Monday 14 December 2015

SHETLAND REMEMBRANCE – PLACE AND PAST







If one wants to get a sense of, to get a feel for 'remembrance,' that quality referred to in architectural theory as suits the moods, ideas and fashions of our era, c.f. Body, Memory and Architecture by Kent C. Bloomer and Charles W. Moore, Yale University Press, 1978, and Memory Without Monuments: Vernacular Architecture by Stanford Anderson, TDSR Volume XI, Number 1, 1999, then one should read the remarkable book that the Scottish history group identifies as 'rare.' It may be 'rare' physically in the sense of being 'scarce,' and valued because of this, but the book is uniquely special in defining the impact and experience of war for all to see, understand and feel on an intimate, a personal basis. The question is: if this is remembrance, how might it inform architecture?





In the traditional context, remembrance is more anchored, more precisely defined, and more critical of our era because of this certain sense of identity. Remembrance is the kernel, the centre of concepts; the remembering of origins: the story of being. Remembrance is seen as the core essence of art that was never merely self-expression, the work of an inspired genius, or just different, quirky things 'of interest.' All art held remembrance at its nucleus; it was what art did. Beauty had rules and distinct ambitions; it was never merely a random or ad hoc aesthetic possibility or personal whim.

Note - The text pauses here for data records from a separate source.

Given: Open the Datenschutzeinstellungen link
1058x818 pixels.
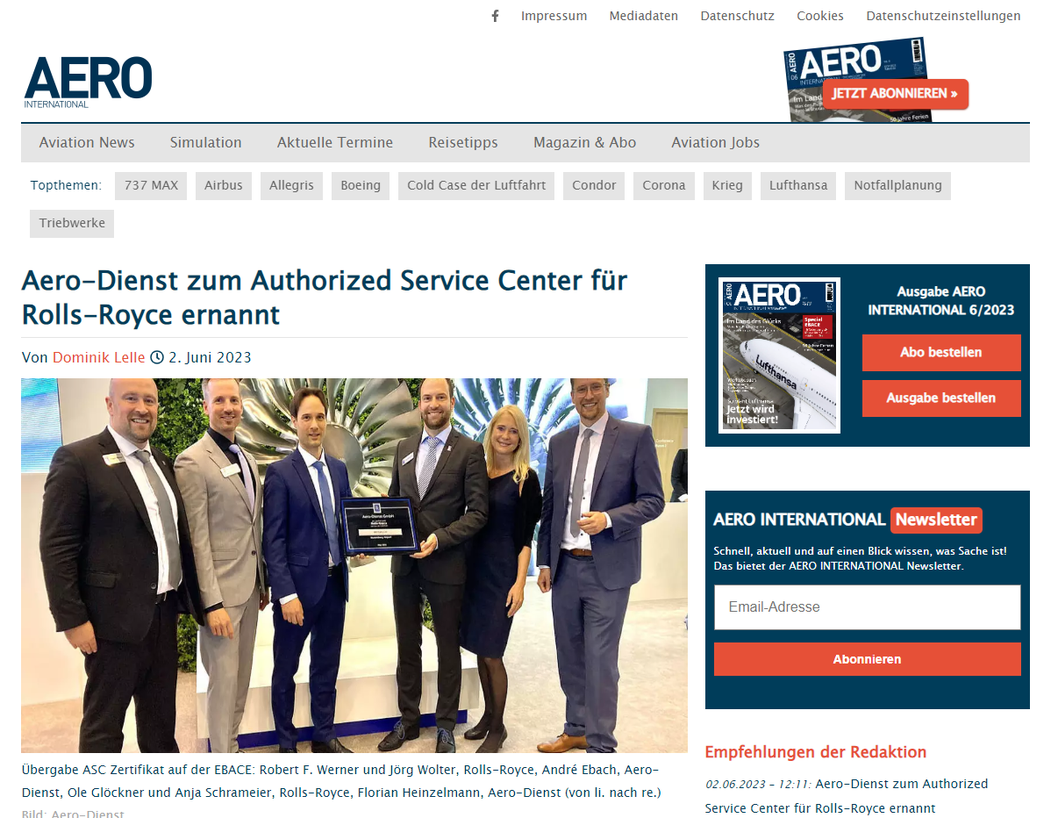Looking at the screenshot, I should tap(943, 16).
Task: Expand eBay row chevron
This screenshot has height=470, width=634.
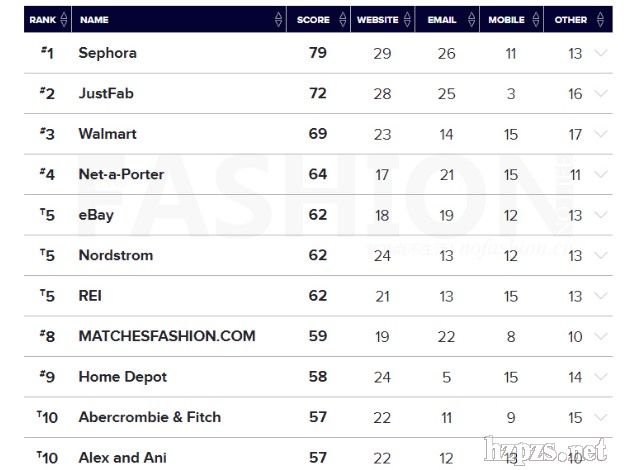Action: click(600, 215)
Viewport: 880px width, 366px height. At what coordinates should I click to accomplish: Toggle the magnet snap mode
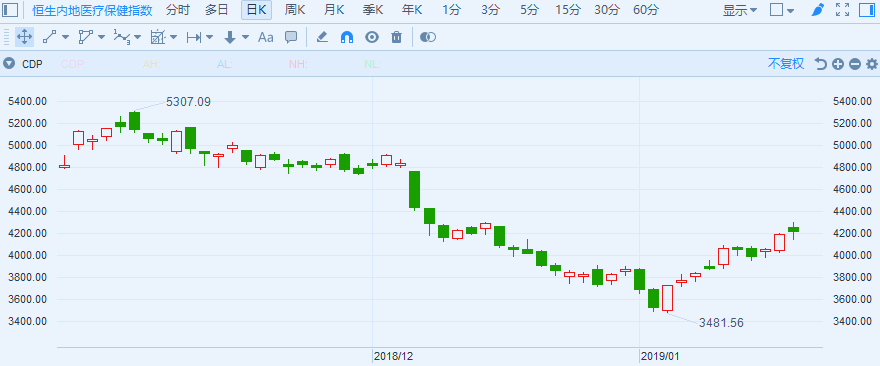347,38
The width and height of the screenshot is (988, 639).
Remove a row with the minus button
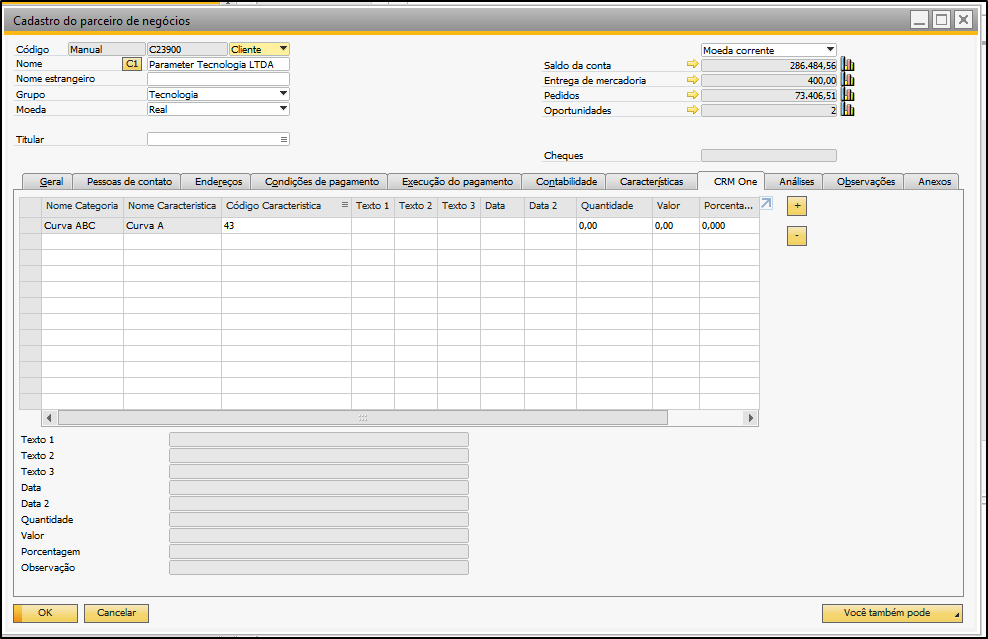(797, 237)
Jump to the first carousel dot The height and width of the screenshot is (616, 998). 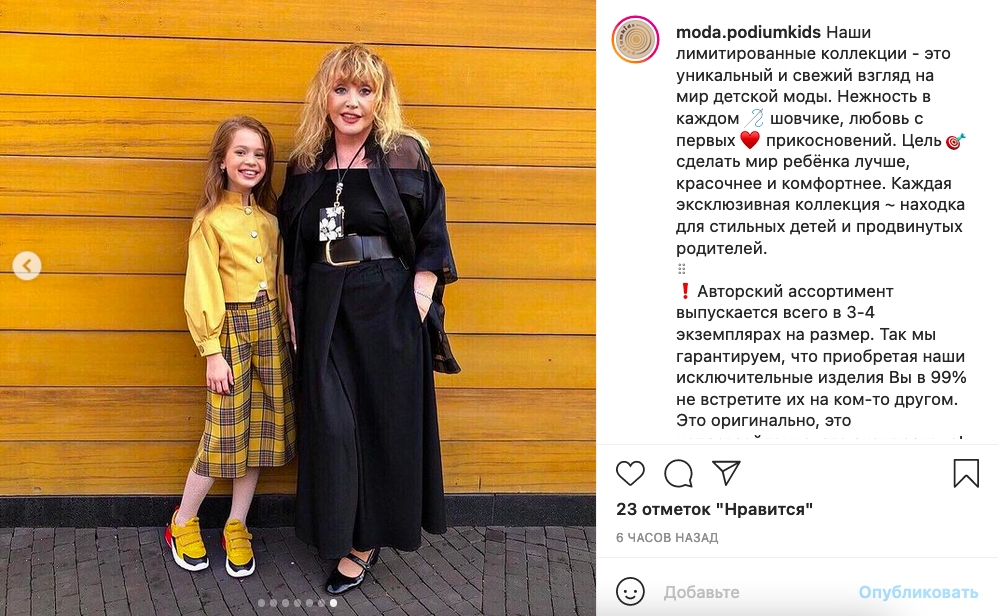tap(262, 603)
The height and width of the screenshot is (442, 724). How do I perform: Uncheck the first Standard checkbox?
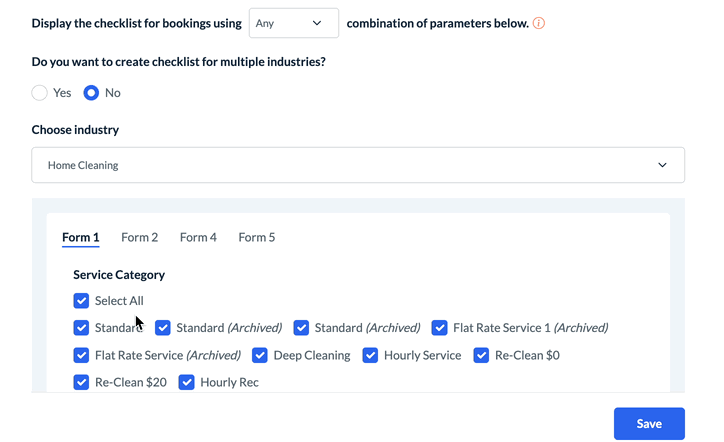pyautogui.click(x=81, y=328)
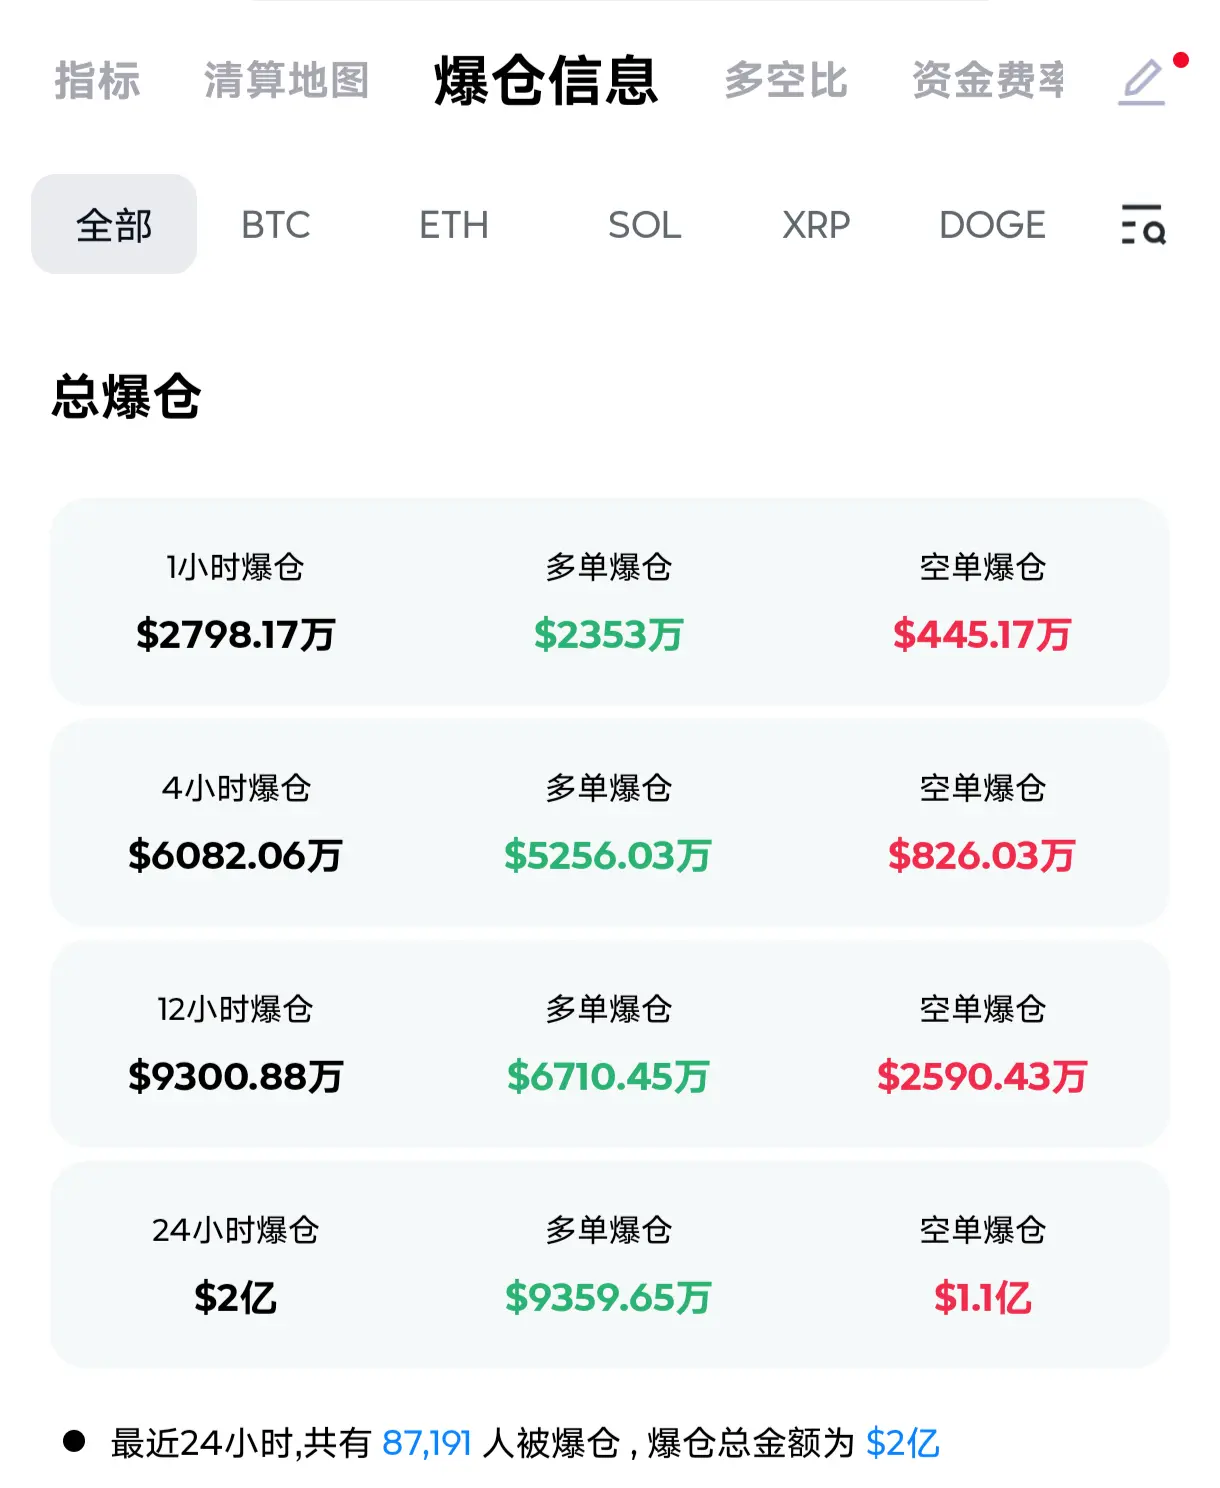Image resolution: width=1220 pixels, height=1488 pixels.
Task: Choose the XRP coin filter
Action: point(816,225)
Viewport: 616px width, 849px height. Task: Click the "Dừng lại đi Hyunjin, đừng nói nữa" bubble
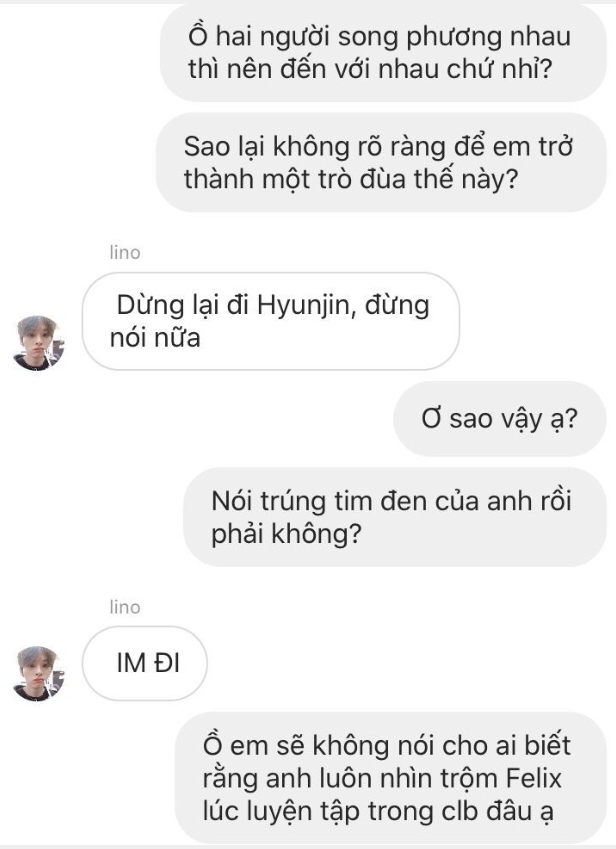(x=270, y=321)
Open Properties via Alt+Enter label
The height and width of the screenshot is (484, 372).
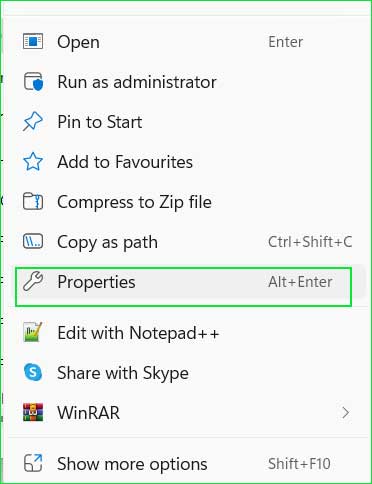point(300,282)
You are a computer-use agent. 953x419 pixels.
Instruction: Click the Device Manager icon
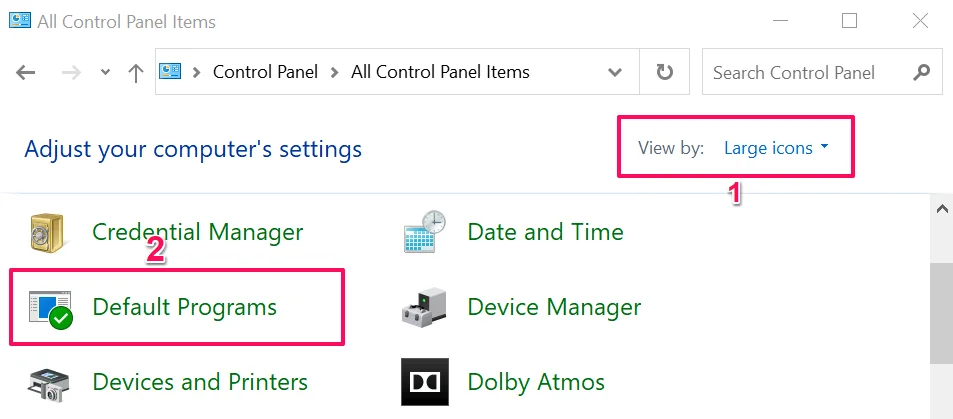pos(424,306)
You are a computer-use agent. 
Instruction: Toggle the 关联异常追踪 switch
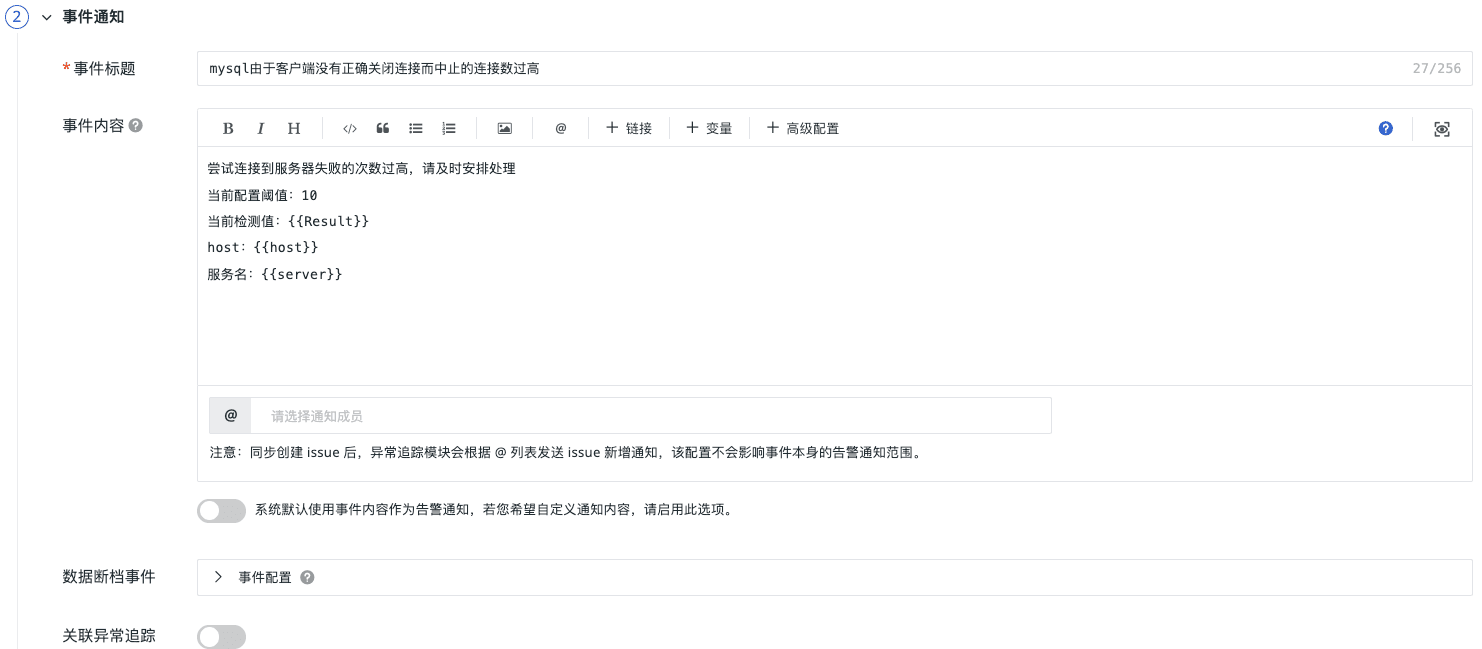221,637
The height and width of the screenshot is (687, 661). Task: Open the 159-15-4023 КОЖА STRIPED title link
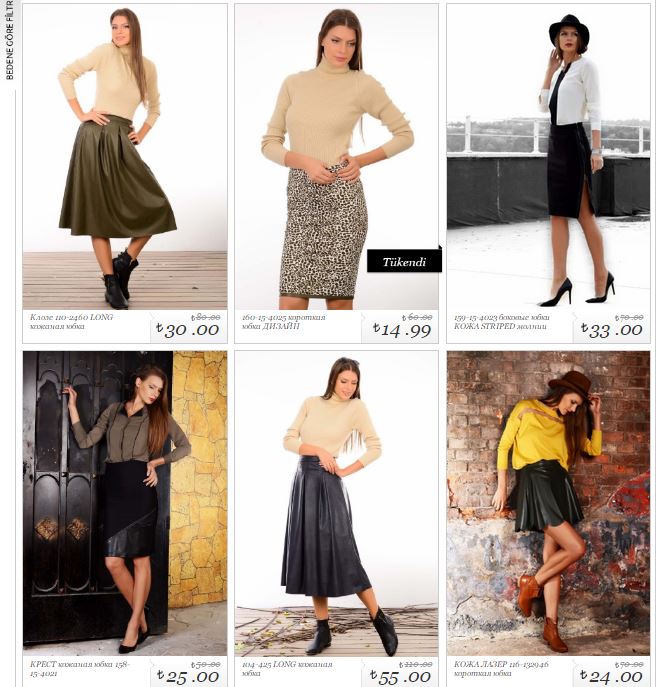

The advertisement in The Shetland Times gave the place, date and time of the house clearance. In true Shetland style there was no indication of any precise location other than a crossroad near a ferry terminal. On arrival, we parked and started to walk, looking for clues. Soon others were also seen walking around in the vicinity trying to guess which house it might be. The only definite detail was the date and the time, but the time had already elapsed. There was nothing that gave even the slightest hint of the location. All was quiet. Eventually the place was revealed, identified by a neighbour answering a knock on the door. It was the first house passed. One says 'true Shetland style' because homes in Shetland are like this – bland, looking almost derelict, anonymous outside, but rich and vital inside - see: http://voussoirs.blogspot.com.au/2013/12/shetland-vernacular-buildings.html  This place was no exception.






After looking through the living/dining room and detouring around the kitchen and bathroom into the bed room, the loop was completed. It was a small house. The ceilings must have been about 2100 high. It was cosy. A small shelving unit looked interesting, but one soon realised that it was too wide for the door we wanted it to go through. Back in the living/dining room lying on the sideboard under a collection of sundry items - picture frames, place mats and magazines - a very tatty book was noticed. Items like this always need to be investigated just to see what the 'mess' is. Catch 22 said that some folk know how to manage a mess, viz. artists. The blue cloth cover was splotchy, shabby and baggy. The spine was tattered and torn in the most extreme form of this cloth-covered cliché. The title was illegible. The pages were a frill of loose leaves, curled, misaligned, torn and worn. The book looked like a loss, less. On carefully lifting the layered clutter free from its encumbrances, the full sorry mess was revealed. It was a hopeless case ready to be dumped, discarded, of no use at all. What could this shambles of an assemblage be but trash? Who would ever be interested in purchasing this disordered collection? The book, well, the shuffled clutter of covers and leaves, was opened cautiously. One did not want to be embarrassed by dropping a confetti of pages everywhere across the floor. The sundry sheets were separated slowly to reveal a familiar format of images known from childhood – portrait photographs of uniformed Shetlanders lost at war, WW1 - 4 per page set out formally in a roll of honour; 140 pages of images – a total of 560 men. This must have been a large percentage of the population of men in the Shetland Islands.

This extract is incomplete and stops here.